Pet parents have to find many businesses to support the pets they love.  One of the most important is a veterinarian.  Whether you are a new pet owner, just moved to a new location or are unhappy with your current vet, Pet Kept Secrets has a few ideas to make sure you pick a veterinarian that you and your pet can be happy with.


When selecting a veterinarian, first things first: ask around.  Some of the best insight that you can get is from your family, friends and others in your community.  Ask any neighbors, friends or acquaintances who they use and if they are happy with them.  The internet is also a great tool.  Check out a site, like Pet Kept Secrets, where you can search for veterinarians and read reviews that other pet parents have written about them.  If you take the time to do your homework, chances are that you will wind up with a caring vet that you and your pet will love.


Also be sure to ask questions.  Find out who all is licensed from the vets down to the technicians, where your vet went to school and if it is an accredited university, how they did in school, why they chose to become a vet, the different services they offer and treatments they use and most importantly how long your veterinarian has been in the area.  If the veterinarian has bounced around and is a here today gone tomorrow type, chances are it is because their work is subpar.  However, if they have been in the same area for a long time (going back to before they started their own practice) and have established ties in the community, it is probably because they are good at what they do, and are a good candidate to receive you and your pet’s trust and business.
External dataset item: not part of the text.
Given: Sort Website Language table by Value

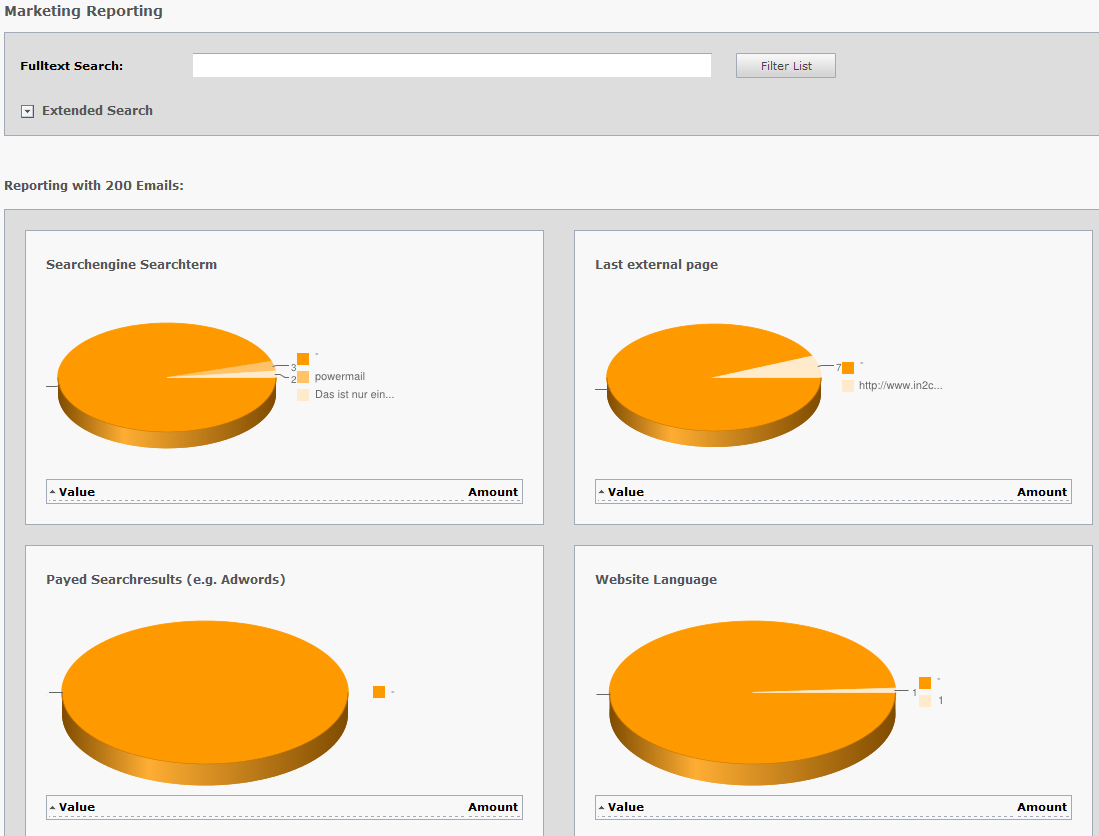Looking at the screenshot, I should 625,807.
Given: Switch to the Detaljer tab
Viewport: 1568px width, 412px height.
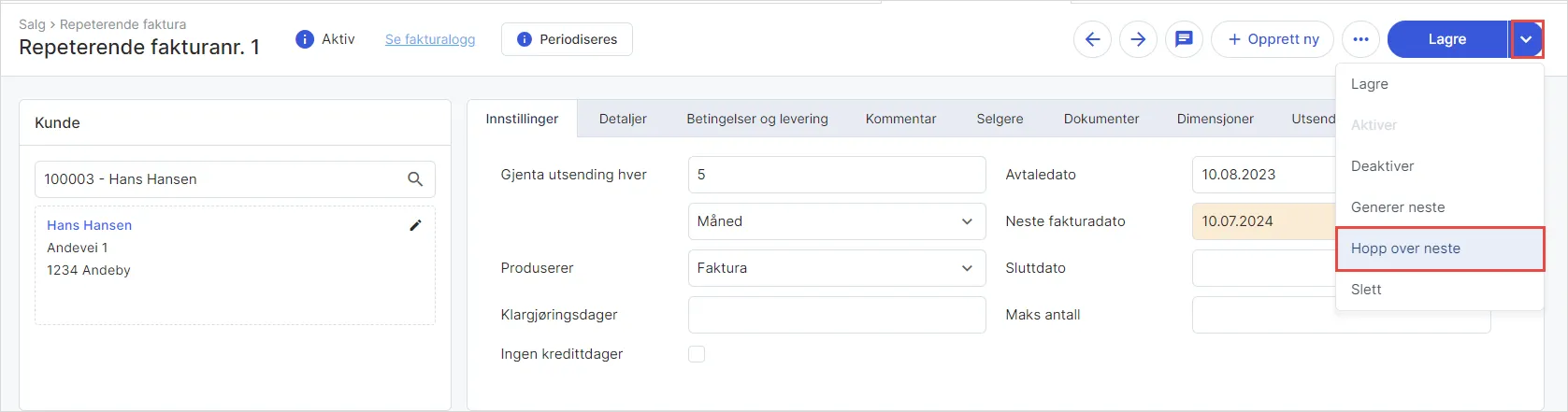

Another great step in picking the right vet is to set-up a consultation.  If you call a veterinarian office and tell them that you are shopping around for a new vet most of them will be glad to fit you into their schedule free-of-charge.  The truth is that most vets care about the well-being of animals and are glad to see people that are proactive about their pet (that is why they chose their career).  Call around vet offices that are in your area and ask to come and tour the premises without your pet.  Most offices will allow you to come in and speak with a member of the staff and check out their facilities.  It is a great tool to use for your own peace of mind and also is a great opportunity for vets to get good word of mouth advertising.  Go and check out several establishments and keep an eye out for cleanliness, organization, up-to-date equipment, rapport established with customers that are in the facility and the overall mood of the staff.  Like all businesses, if the staff is energetic and seems happy with their job, it will be reflected in their work and customer service.  On the other hand, if the staff seems like they are miserable and being there is a hassle or a drain on them, then most customers will leave unhappy. 
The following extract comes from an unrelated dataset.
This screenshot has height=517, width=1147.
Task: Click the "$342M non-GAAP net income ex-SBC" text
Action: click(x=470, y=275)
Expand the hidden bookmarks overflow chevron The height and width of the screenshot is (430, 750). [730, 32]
Remember that you are not your vet’s customer; your pet is.  You are basically a referral service that has to find what makes your pet the most comfortable.  This is often hard since your pet can’t tell you how they feel.  Just be sure to do your research, ask questions and monitor your pet’s display of emotions while they are at the vet.  If they seem unhappy they probably are and it may be a good time to look around for some new options.  Always trust your gut and don’t be shy.  Feel free to tell your vet that you are unhappy and have to think about going elsewhere.  Chances are that you are right in your decision, and if your vet is in business for the right reasons, they will be supportive of your decision.  They should also be inquisitive as to why you are considering leaving and be happy to know how they can better their business.